Other management strategies are prescribed burning and clearcutting—which Tyson says cause severe changes to the landscape and have not been proven to stop the spread of the beetle.
"What our study found is that where the beetle population is low, the pheromone is actually attracting more beetles and thus helping the beetle population increase," says Tyson.
Tyson explains that each summer, the adult beetle emerges from a tree and looks for a new one where it will nest. Once that tree is found, the beetle emits a pheromone to attract other beetles to the same tree. Other beetles arrive, release more pheromone and the tree is attacked as adult beetles drill into the bark and make tunnels where they lay eggs. By the following summer, the eggs have hatched and turned into adults, and that tree is dead, with the needles turning red. The cycle continues as the beetles move to a neighbouring tree.
Under normal population control circumstances, when a tree is baited with pheromone, it is cut down in winter when the larvae are trapped inside, explains Tyson. Crews also search for other trees near the baited one, and all trees identified to contain beetles are removed.
"If all goes well," says Tyson "the beetle population is so severely reduced that it dies out."
However, her modelling indicates that pheromone baiting is not working precisely the way it was expected.

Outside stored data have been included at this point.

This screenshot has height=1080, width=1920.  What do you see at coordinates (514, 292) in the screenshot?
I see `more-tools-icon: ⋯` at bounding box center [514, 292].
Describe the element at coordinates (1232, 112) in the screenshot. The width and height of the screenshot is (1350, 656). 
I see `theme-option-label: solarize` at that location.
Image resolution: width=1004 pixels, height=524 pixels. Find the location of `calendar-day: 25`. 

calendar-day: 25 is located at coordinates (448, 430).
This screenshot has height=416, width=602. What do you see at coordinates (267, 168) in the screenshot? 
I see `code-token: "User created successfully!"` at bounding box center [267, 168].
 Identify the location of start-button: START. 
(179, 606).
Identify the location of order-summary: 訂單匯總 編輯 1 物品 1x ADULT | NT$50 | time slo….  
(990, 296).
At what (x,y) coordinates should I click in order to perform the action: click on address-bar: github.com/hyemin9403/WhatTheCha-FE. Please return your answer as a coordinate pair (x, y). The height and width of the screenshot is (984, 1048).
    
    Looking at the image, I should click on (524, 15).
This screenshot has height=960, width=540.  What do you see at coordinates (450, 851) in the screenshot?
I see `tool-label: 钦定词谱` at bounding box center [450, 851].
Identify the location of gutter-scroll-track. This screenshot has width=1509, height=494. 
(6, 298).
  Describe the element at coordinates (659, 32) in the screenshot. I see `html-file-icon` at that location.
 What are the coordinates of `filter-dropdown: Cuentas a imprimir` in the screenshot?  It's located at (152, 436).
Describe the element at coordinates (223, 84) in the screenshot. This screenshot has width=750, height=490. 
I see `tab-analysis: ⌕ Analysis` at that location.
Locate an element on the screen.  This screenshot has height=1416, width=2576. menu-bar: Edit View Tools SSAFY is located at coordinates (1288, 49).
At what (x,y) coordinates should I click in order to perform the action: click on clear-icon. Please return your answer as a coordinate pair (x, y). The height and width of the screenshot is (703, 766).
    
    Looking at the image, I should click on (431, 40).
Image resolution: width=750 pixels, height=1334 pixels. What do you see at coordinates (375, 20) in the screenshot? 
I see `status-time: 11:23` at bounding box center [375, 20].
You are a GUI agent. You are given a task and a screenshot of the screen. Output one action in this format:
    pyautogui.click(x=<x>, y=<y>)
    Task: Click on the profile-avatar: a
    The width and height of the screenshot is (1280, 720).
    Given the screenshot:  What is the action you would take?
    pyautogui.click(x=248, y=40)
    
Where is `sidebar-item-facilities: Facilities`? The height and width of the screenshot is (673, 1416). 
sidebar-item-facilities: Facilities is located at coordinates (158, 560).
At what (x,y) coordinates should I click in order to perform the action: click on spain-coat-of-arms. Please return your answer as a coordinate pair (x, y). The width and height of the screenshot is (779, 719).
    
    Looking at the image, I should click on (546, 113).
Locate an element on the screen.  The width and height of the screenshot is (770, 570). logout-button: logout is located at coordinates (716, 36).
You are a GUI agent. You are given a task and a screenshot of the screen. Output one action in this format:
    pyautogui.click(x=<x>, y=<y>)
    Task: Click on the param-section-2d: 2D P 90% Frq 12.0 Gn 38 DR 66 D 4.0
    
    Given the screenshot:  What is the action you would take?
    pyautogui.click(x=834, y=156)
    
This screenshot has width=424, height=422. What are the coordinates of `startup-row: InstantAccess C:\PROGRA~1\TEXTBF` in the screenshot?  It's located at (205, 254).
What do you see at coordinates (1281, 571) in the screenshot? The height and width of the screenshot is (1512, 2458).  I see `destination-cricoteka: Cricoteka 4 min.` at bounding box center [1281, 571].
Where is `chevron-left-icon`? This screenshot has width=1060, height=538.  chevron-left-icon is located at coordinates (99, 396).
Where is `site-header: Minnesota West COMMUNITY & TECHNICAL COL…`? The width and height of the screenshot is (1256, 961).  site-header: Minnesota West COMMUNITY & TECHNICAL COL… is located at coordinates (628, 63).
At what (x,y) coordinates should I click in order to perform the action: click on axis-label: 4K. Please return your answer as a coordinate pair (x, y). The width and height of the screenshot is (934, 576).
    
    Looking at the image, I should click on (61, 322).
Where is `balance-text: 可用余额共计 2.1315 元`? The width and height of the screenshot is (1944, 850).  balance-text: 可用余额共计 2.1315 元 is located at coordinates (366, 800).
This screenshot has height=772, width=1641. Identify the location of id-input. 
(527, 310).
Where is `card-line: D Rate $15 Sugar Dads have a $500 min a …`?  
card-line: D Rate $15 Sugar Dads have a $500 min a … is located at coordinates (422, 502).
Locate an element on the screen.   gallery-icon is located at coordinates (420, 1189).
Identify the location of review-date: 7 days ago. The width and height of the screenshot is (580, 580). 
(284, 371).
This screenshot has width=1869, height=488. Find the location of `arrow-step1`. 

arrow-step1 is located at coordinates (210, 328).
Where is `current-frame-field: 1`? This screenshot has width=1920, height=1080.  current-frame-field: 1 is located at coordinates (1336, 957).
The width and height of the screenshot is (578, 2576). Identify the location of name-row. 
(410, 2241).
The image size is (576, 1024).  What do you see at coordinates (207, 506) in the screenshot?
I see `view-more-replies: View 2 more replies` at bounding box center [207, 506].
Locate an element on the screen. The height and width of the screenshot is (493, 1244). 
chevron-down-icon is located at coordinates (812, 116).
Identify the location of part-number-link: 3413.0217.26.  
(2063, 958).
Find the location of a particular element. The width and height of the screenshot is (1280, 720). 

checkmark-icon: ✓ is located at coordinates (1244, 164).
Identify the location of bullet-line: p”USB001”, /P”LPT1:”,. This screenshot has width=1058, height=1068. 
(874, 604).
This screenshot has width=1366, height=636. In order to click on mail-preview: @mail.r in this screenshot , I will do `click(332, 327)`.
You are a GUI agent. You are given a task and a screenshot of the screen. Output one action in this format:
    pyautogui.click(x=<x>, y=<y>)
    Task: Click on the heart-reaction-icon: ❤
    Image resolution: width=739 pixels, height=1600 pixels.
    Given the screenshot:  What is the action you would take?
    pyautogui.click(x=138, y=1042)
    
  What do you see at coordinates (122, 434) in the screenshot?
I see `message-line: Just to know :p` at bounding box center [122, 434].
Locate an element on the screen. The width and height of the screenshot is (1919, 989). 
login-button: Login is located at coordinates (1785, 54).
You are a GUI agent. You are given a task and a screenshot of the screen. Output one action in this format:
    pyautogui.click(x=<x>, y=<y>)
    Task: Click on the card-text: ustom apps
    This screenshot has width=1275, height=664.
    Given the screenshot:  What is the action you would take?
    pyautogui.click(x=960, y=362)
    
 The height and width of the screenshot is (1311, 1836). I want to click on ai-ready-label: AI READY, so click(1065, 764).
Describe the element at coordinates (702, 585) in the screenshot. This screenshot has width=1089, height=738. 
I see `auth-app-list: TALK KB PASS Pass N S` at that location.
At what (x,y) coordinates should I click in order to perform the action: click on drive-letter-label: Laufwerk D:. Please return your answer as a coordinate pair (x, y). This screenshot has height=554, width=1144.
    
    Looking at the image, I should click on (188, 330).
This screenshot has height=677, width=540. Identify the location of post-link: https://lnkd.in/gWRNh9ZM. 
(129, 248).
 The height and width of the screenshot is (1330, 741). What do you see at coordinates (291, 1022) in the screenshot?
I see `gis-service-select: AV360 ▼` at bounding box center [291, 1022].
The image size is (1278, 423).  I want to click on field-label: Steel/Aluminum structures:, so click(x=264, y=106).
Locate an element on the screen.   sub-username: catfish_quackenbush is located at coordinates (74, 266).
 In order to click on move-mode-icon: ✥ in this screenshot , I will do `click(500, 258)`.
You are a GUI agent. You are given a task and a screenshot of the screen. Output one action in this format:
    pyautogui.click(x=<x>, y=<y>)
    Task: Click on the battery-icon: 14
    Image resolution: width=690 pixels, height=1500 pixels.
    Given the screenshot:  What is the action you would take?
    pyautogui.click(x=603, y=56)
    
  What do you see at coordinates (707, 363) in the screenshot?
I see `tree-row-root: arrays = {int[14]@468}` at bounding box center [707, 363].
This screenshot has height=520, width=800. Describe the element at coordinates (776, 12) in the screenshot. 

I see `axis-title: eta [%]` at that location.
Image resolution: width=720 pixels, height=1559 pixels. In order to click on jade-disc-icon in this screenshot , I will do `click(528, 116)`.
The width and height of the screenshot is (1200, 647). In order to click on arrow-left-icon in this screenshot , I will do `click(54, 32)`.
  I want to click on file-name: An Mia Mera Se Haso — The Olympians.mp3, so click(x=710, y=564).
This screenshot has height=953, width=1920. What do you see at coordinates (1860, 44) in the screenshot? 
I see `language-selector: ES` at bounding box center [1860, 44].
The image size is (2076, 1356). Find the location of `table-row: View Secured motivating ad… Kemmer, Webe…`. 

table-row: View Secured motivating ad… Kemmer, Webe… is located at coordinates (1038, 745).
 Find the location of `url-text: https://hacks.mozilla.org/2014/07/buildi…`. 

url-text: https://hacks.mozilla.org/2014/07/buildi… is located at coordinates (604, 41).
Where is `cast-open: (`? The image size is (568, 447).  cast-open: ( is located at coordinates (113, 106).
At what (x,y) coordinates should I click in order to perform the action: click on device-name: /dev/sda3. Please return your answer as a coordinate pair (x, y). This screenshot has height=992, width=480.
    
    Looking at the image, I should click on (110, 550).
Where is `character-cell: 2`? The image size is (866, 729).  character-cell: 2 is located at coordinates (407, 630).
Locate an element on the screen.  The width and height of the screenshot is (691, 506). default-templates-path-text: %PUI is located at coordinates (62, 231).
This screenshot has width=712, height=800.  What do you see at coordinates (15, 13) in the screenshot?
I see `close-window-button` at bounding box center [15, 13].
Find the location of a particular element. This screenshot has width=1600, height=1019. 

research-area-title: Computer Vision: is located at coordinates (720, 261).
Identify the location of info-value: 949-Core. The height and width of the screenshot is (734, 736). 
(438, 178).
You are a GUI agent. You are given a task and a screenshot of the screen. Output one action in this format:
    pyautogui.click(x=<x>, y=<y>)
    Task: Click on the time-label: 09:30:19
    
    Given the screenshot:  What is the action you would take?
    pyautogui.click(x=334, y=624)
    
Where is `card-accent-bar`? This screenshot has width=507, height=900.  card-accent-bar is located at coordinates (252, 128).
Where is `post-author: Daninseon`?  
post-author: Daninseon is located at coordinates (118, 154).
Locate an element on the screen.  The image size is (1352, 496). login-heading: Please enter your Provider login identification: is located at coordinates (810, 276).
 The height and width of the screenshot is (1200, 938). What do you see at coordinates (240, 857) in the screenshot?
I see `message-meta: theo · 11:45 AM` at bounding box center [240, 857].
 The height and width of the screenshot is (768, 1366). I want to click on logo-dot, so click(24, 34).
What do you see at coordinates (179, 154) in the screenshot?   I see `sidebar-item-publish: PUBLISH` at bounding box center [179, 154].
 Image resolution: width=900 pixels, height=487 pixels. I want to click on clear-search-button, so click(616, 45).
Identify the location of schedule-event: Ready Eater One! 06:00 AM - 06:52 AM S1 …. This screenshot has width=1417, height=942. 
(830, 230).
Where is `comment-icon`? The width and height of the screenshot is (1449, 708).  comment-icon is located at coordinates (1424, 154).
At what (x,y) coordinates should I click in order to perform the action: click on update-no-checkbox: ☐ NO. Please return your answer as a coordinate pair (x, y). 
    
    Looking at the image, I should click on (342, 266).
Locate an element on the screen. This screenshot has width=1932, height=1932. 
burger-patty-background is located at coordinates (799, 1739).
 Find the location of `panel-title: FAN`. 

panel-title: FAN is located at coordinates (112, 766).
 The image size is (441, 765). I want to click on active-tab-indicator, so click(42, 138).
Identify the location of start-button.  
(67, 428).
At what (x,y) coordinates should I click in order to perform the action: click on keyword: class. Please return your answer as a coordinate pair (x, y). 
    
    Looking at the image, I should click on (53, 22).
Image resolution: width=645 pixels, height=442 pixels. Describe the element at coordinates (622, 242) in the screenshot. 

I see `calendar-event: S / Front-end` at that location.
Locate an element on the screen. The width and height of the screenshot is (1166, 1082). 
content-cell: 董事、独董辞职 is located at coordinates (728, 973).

"From the field work done in Banff, we know that baiting didn't stop the beetle epidemic," says Tyson. "Baiting may have slowed it down, but it did not stop it."
Tyson explains that when the beetle population is low, the beetles actually have a hard time finding each other in the first place. Additional pheromone, placed by humans, help those beetles find each other and attack a tree—the baited one.
"With pheromone baiting this means that humans have put strong signals in the forest that help the beetles find each other. They can then collect in sufficient numbers to attack a tree," she explains. "In these situations, baiting is making things worse for the trees."
Tyson describes the mountain pine beetle as an endemic pest capable of killing entire stands of mature pine. And while the beetle has a short lifespan, climate change and warmer winters have helped the population increase during an epidemic that began in the late 1990s.
Simulation modelling such as the method Tyson used with the mountain pine beetle can be used to help predict the influence of management strategies without creating harm to the landscape.
"This information could be very useful in determining appropriate management responses to future epidemics, and possibly also to the current epidemic as it spreads across the boreal forest," she says. "If more data is gathered on mountain pine beetle dispersal and response to forest edges, we can continue to refine our model and predictions to provide an informative approach for future management decisions."
Tyson's research was recently published in ScienceDirect.